Saved entries
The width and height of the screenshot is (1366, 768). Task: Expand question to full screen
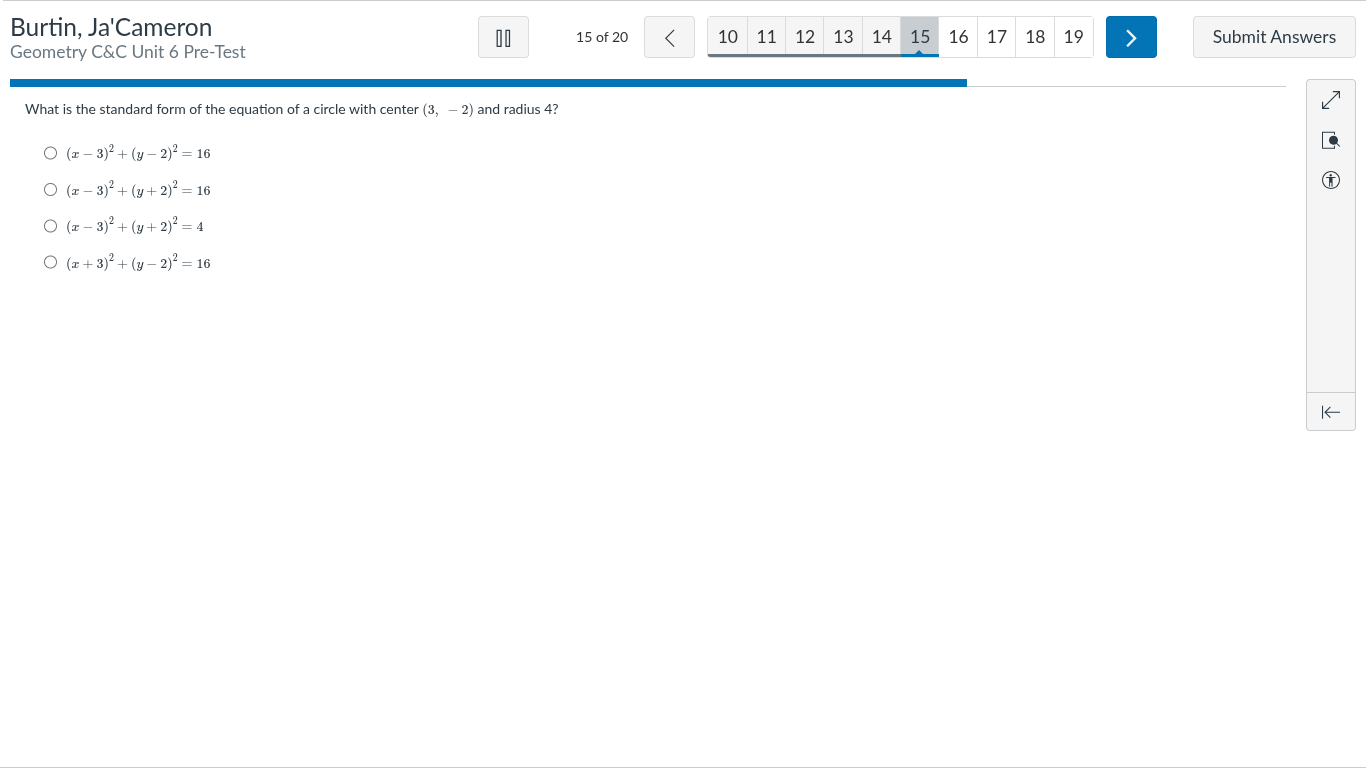click(x=1330, y=101)
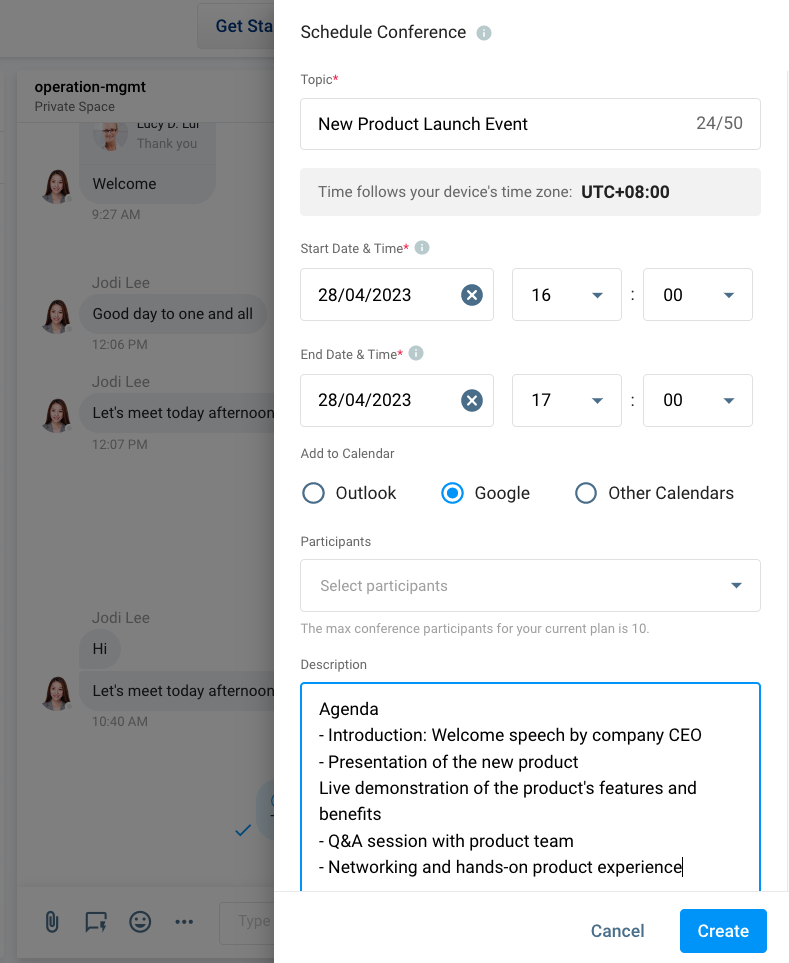This screenshot has height=963, width=789.
Task: Click the info icon beside Schedule Conference
Action: coord(484,33)
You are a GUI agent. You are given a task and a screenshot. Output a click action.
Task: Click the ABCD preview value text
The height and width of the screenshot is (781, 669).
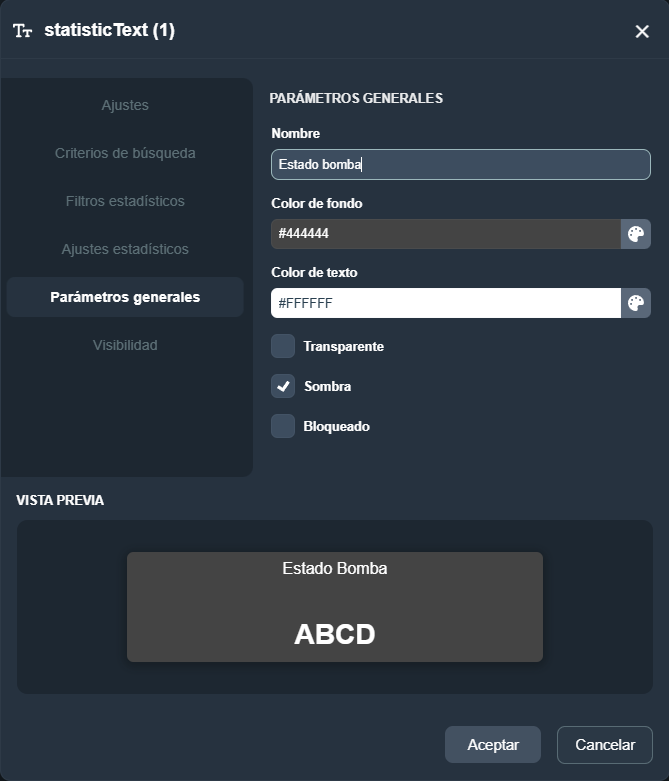[x=335, y=634]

| Aim of the task |
All that belongs in the answer is the lines from the line with "Task: Click the ABCD preview value text" through the closing line of the entries, inclusive, transcribed exactly and free of pictures.

| Exercise output |
Task: Click the ABCD preview value text
The height and width of the screenshot is (781, 669).
[x=335, y=634]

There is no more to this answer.